Beispiele wie dieses zeigen, dass die Arbeit manchmal gar nicht so einfach war. Galt es doch, rund 2.000 Jahre alte Texte in ein gegenwärtiges Vokabular zu übertragen. Nun schwirren „wilde Immen“ (wilde Bienen) und „Gresshüppers“ (Heuschrecken) durch die Bibel, ganz zu schweigen von „de heel Engelschaar ut de Himmel“. Und klar: „Gott meent dat good mit hör“ – Gott meint es gut mit ihnen. Schwarzbrot für das Leben ist auch der erste Satz, der allem vorangestellt ist: „Gnaad und Free sall mit jo wesen“ – Gnade und Friede möge mit Euch sein.

|---|

◆ Arbeitsaufträge
1 - Schreiben Sie aus dem Lesetext zur Bibelübersetzung den Abschnitt wörtlich ab, der mit den Worten „Beispiele wie dieses“ einsetzt und mit „mit Euch sein.“ schließt.
2 - Führen Sie den Lesetext zur Bibelübersetzung im Anschluss an seinen letzten Satz weiter.

|---|

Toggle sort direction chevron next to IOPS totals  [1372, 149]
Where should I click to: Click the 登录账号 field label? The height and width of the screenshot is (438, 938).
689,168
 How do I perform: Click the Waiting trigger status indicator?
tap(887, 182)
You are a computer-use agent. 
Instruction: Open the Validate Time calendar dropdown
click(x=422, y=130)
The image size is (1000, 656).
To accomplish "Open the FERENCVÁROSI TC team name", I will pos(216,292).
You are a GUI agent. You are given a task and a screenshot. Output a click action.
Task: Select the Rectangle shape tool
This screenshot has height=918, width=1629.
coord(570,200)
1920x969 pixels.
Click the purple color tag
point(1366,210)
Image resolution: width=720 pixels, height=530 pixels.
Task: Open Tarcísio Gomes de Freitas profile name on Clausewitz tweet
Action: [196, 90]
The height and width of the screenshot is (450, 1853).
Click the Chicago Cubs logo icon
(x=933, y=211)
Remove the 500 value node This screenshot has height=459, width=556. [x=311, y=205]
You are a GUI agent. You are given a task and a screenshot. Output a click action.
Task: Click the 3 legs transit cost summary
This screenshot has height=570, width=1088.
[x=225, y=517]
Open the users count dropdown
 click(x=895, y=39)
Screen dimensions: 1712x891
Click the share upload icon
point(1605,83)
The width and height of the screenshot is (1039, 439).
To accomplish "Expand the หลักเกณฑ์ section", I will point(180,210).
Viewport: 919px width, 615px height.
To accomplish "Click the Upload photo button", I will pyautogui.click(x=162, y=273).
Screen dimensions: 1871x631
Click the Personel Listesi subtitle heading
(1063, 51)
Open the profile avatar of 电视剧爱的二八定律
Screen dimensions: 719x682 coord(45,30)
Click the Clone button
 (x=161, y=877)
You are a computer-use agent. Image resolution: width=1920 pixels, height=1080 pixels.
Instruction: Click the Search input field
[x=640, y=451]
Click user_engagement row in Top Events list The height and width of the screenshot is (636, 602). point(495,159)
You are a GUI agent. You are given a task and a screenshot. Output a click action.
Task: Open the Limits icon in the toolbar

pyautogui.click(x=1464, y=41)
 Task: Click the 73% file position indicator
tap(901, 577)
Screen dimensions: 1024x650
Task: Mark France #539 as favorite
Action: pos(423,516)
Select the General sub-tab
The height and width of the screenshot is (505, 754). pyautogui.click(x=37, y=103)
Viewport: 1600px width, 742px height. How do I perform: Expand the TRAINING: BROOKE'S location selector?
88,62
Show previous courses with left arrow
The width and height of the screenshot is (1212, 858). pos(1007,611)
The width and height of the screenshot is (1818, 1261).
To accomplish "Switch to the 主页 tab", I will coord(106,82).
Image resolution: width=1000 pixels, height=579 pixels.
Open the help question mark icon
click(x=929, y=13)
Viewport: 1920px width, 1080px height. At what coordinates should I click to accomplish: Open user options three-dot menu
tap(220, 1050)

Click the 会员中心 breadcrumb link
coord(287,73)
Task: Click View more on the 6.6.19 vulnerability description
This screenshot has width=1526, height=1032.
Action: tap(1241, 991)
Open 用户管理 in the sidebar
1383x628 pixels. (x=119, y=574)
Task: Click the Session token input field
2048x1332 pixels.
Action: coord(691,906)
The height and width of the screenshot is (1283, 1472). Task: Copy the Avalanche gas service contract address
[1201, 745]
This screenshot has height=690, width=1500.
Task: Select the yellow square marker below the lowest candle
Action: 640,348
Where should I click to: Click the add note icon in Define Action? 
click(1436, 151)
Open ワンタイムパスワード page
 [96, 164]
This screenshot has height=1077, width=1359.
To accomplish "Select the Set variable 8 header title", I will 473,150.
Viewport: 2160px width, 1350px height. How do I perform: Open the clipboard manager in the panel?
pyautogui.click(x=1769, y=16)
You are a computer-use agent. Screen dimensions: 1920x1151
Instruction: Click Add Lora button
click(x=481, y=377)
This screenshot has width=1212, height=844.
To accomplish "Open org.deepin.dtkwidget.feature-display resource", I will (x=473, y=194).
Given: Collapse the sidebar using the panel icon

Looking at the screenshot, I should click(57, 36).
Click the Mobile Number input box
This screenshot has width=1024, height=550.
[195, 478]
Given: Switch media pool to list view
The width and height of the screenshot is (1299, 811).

|---|

◆ Lösungen
1 -
Beispiele wie dieses zeigen, dass die Arbeit manchmal gar nicht so einfach war. Galt es doch, rund 2.000 Jahre alte Texte in ein gegenwärtiges Vokabular zu übertragen. Nun schwirren „wilde Immen“ (wilde Bienen) und „Gresshüppers“ (Heuschrecken) durch die Bibel, ganz zu schweigen von „de heel Engelschaar ut de Himmel“. Und klar: „Gott meent dat good mit hör“ – Gott meint es gut mit ihnen. Schwarzbrot für das Leben ist auch der erste Satz, der allem vorangestellt ist: „Gnaad und Free sall mit jo wesen“ – Gnade und Friede möge mit Euch sein.

2 -
Die Übersetzung zeige, wie vertraut die Texte der Bibel sein könnten, findet Kirchenpräsidentin Susanne Bei der Wieden. So gingen die biblischen Texte den Menschen in ihrer Alltagssprache zu Herzen. „Das Platt findet gerade im zwischenmenschlichen Bereich Nuancen, die dem Hochdeutschen fehlen.“ Und Jann Schmidt ist überzeugt: „Auch Hochdeutsche können viele Texte verstehen, weil sie die Geschichten ja kennen.“

Von Dieter Sell (epd)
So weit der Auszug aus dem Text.